Required work -
Each entry is to be transcribed exactly, with nothing added or dropped.

Record extracts -
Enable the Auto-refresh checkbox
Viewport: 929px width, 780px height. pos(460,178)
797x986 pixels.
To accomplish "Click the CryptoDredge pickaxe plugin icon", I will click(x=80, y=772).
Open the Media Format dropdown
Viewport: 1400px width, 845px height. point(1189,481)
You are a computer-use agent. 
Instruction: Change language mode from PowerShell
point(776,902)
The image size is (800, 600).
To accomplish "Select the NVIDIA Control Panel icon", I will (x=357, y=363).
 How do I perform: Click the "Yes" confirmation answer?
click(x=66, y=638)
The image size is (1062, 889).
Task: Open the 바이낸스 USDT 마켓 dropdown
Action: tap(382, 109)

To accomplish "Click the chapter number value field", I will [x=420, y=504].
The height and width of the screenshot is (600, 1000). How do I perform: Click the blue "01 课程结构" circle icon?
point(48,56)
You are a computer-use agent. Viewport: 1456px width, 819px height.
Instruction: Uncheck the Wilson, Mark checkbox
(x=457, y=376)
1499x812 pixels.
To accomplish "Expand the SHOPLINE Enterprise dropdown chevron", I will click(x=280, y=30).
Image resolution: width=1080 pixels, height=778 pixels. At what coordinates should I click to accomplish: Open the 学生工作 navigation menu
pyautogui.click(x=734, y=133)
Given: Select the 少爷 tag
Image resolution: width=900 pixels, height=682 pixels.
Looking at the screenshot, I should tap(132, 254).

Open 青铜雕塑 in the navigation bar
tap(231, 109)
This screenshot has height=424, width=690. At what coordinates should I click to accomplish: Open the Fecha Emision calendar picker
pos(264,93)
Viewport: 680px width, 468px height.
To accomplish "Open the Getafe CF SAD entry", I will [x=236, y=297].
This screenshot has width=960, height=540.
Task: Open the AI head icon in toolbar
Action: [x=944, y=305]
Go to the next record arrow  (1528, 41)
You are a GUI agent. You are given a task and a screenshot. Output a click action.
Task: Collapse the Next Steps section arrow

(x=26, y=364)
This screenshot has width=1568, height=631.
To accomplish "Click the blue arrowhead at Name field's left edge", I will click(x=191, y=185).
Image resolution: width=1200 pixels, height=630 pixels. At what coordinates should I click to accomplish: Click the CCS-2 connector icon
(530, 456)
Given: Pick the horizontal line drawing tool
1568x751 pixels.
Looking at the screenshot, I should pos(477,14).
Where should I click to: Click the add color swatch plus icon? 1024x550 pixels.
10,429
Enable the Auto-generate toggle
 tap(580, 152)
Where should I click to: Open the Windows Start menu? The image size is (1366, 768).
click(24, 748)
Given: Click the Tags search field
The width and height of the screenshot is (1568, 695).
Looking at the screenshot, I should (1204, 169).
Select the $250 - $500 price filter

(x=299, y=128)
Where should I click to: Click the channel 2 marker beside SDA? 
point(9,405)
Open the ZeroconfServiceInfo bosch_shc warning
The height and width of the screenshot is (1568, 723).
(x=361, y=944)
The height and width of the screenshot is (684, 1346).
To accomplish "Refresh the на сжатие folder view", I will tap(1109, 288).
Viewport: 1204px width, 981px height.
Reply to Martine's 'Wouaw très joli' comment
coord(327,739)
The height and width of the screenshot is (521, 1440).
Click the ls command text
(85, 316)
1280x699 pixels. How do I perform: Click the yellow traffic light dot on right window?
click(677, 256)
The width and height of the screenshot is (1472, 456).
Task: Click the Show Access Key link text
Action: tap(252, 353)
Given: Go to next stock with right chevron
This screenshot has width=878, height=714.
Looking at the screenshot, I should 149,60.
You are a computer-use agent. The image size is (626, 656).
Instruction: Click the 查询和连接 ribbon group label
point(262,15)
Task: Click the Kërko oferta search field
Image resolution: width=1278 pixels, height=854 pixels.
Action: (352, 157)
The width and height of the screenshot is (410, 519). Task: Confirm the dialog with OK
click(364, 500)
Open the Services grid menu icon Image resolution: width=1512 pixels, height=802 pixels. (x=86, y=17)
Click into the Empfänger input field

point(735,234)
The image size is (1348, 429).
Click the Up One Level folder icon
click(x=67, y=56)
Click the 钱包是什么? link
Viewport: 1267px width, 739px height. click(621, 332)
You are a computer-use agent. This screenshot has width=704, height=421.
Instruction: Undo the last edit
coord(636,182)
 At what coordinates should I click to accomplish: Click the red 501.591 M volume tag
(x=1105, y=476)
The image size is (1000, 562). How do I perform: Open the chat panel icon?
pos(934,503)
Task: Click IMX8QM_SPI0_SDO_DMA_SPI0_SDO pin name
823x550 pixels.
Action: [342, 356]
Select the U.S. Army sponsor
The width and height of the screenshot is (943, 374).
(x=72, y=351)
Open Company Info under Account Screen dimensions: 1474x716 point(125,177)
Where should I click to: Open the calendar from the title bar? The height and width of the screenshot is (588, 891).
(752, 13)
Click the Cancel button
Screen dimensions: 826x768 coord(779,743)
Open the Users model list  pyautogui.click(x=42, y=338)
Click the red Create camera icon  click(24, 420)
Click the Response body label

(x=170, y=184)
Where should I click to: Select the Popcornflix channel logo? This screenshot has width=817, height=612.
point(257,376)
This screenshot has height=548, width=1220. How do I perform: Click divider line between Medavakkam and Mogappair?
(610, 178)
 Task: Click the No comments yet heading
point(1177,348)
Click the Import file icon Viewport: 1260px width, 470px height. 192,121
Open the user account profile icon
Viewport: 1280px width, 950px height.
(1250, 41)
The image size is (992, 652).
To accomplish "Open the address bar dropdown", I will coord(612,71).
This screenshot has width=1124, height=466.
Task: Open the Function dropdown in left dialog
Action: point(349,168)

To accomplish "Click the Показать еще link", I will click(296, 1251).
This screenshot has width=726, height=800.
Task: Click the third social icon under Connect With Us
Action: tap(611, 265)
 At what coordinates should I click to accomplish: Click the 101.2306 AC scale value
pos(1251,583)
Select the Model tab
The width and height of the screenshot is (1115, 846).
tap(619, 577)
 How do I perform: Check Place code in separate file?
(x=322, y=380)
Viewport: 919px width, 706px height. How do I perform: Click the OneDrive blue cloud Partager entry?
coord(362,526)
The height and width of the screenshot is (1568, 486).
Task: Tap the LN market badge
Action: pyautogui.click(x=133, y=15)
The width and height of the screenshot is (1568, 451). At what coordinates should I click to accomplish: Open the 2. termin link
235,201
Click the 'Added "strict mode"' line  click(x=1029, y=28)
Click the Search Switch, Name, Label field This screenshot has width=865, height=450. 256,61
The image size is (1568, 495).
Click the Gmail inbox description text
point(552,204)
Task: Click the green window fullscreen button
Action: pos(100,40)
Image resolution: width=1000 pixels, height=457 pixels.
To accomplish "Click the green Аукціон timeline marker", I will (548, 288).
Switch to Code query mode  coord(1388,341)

Result of the task -
Enable the Auto-refresh checkbox
Viewport: 929px width, 780px height. pos(460,178)
797x986 pixels.
To accomplish "Click the CryptoDredge pickaxe plugin icon", I will click(x=80, y=772).
Open the Media Format dropdown
Viewport: 1400px width, 845px height. point(1189,481)
You are a computer-use agent. 
Instruction: Change language mode from PowerShell
point(776,902)
The image size is (800, 600).
To accomplish "Select the NVIDIA Control Panel icon", I will (x=357, y=363).
 How do I perform: Click the "Yes" confirmation answer?
click(x=66, y=638)
The image size is (1062, 889).
Task: Open the 바이낸스 USDT 마켓 dropdown
Action: tap(382, 109)

To accomplish "Click the chapter number value field", I will [x=420, y=504].
The height and width of the screenshot is (600, 1000). How do I perform: Click the blue "01 课程结构" circle icon?
point(48,56)
You are a computer-use agent. Viewport: 1456px width, 819px height.
Instruction: Uncheck the Wilson, Mark checkbox
(x=457, y=376)
1499x812 pixels.
To accomplish "Expand the SHOPLINE Enterprise dropdown chevron", I will click(x=280, y=30).
Image resolution: width=1080 pixels, height=778 pixels. At what coordinates should I click to accomplish: Open the 学生工作 navigation menu
pyautogui.click(x=734, y=133)
Given: Select the 少爷 tag
Image resolution: width=900 pixels, height=682 pixels.
Looking at the screenshot, I should tap(132, 254).

Open 青铜雕塑 in the navigation bar
tap(231, 109)
This screenshot has height=424, width=690. At what coordinates should I click to accomplish: Open the Fecha Emision calendar picker
pos(264,93)
Viewport: 680px width, 468px height.
To accomplish "Open the Getafe CF SAD entry", I will [x=236, y=297].
This screenshot has width=960, height=540.
Task: Open the AI head icon in toolbar
Action: [x=944, y=305]
Go to the next record arrow  (1528, 41)
You are a GUI agent. You are given a task and a screenshot. Output a click action.
Task: Collapse the Next Steps section arrow

(x=26, y=364)
This screenshot has width=1568, height=631.
To accomplish "Click the blue arrowhead at Name field's left edge", I will click(x=191, y=185).
Image resolution: width=1200 pixels, height=630 pixels. At what coordinates should I click to accomplish: Click the CCS-2 connector icon
(530, 456)
Given: Pick the horizontal line drawing tool
1568x751 pixels.
Looking at the screenshot, I should pos(477,14).
Where should I click to: Click the add color swatch plus icon? 1024x550 pixels.
10,429
Enable the Auto-generate toggle
 tap(580, 152)
Where should I click to: Open the Windows Start menu? The image size is (1366, 768).
click(24, 748)
Given: Click the Tags search field
The width and height of the screenshot is (1568, 695).
Looking at the screenshot, I should (1204, 169).
Select the $250 - $500 price filter

(x=299, y=128)
Where should I click to: Click the channel 2 marker beside SDA? 
point(9,405)
Open the ZeroconfServiceInfo bosch_shc warning
The height and width of the screenshot is (1568, 723).
(x=361, y=944)
The height and width of the screenshot is (684, 1346).
To accomplish "Refresh the на сжатие folder view", I will tap(1109, 288).
Viewport: 1204px width, 981px height.
Reply to Martine's 'Wouaw très joli' comment
coord(327,739)
The height and width of the screenshot is (521, 1440).
Click the ls command text
(85, 316)
1280x699 pixels. How do I perform: Click the yellow traffic light dot on right window?
click(677, 256)
The width and height of the screenshot is (1472, 456).
Task: Click the Show Access Key link text
Action: tap(252, 353)
Given: Go to next stock with right chevron
This screenshot has width=878, height=714.
Looking at the screenshot, I should 149,60.
You are a computer-use agent. The image size is (626, 656).
Instruction: Click the 查询和连接 ribbon group label
point(262,15)
Task: Click the Kërko oferta search field
Image resolution: width=1278 pixels, height=854 pixels.
Action: (352, 157)
The width and height of the screenshot is (410, 519). Task: Confirm the dialog with OK
click(364, 500)
Open the Services grid menu icon Image resolution: width=1512 pixels, height=802 pixels. (x=86, y=17)
Click into the Empfänger input field

point(735,234)
The image size is (1348, 429).
Click the Up One Level folder icon
click(x=67, y=56)
Click the 钱包是什么? link
Viewport: 1267px width, 739px height. click(621, 332)
You are a computer-use agent. This screenshot has width=704, height=421.
Instruction: Undo the last edit
coord(636,182)
 At what coordinates should I click to accomplish: Click the red 501.591 M volume tag
(x=1105, y=476)
The image size is (1000, 562). How do I perform: Open the chat panel icon?
pos(934,503)
Task: Click IMX8QM_SPI0_SDO_DMA_SPI0_SDO pin name
823x550 pixels.
Action: [342, 356]
Select the U.S. Army sponsor
The width and height of the screenshot is (943, 374).
(x=72, y=351)
Open Company Info under Account Screen dimensions: 1474x716 point(125,177)
Where should I click to: Open the calendar from the title bar? The height and width of the screenshot is (588, 891).
(752, 13)
Click the Cancel button
Screen dimensions: 826x768 coord(779,743)
Open the Users model list  pyautogui.click(x=42, y=338)
Click the red Create camera icon  click(24, 420)
Click the Response body label

(x=170, y=184)
Where should I click to: Select the Popcornflix channel logo? This screenshot has width=817, height=612.
point(257,376)
This screenshot has height=548, width=1220. How do I perform: Click divider line between Medavakkam and Mogappair?
(610, 178)
 Task: Click the No comments yet heading
point(1177,348)
Click the Import file icon Viewport: 1260px width, 470px height. 192,121
Open the user account profile icon
Viewport: 1280px width, 950px height.
(1250, 41)
The image size is (992, 652).
To accomplish "Open the address bar dropdown", I will coord(612,71).
This screenshot has width=1124, height=466.
Task: Open the Function dropdown in left dialog
Action: point(349,168)

To accomplish "Click the Показать еще link", I will click(296, 1251).
This screenshot has width=726, height=800.
Task: Click the third social icon under Connect With Us
Action: tap(611, 265)
 At what coordinates should I click to accomplish: Click the 101.2306 AC scale value
pos(1251,583)
Select the Model tab
The width and height of the screenshot is (1115, 846).
tap(619, 577)
 How do I perform: Check Place code in separate file?
(x=322, y=380)
Viewport: 919px width, 706px height. How do I perform: Click the OneDrive blue cloud Partager entry?
coord(362,526)
The height and width of the screenshot is (1568, 486).
Task: Tap the LN market badge
Action: pyautogui.click(x=133, y=15)
The width and height of the screenshot is (1568, 451). At what coordinates should I click to accomplish: Open the 2. termin link
235,201
Click the 'Added "strict mode"' line  click(x=1029, y=28)
Click the Search Switch, Name, Label field This screenshot has width=865, height=450. 256,61
The image size is (1568, 495).
Click the Gmail inbox description text
point(552,204)
Task: Click the green window fullscreen button
Action: pos(100,40)
Image resolution: width=1000 pixels, height=457 pixels.
To accomplish "Click the green Аукціон timeline marker", I will (548, 288).
Switch to Code query mode  coord(1388,341)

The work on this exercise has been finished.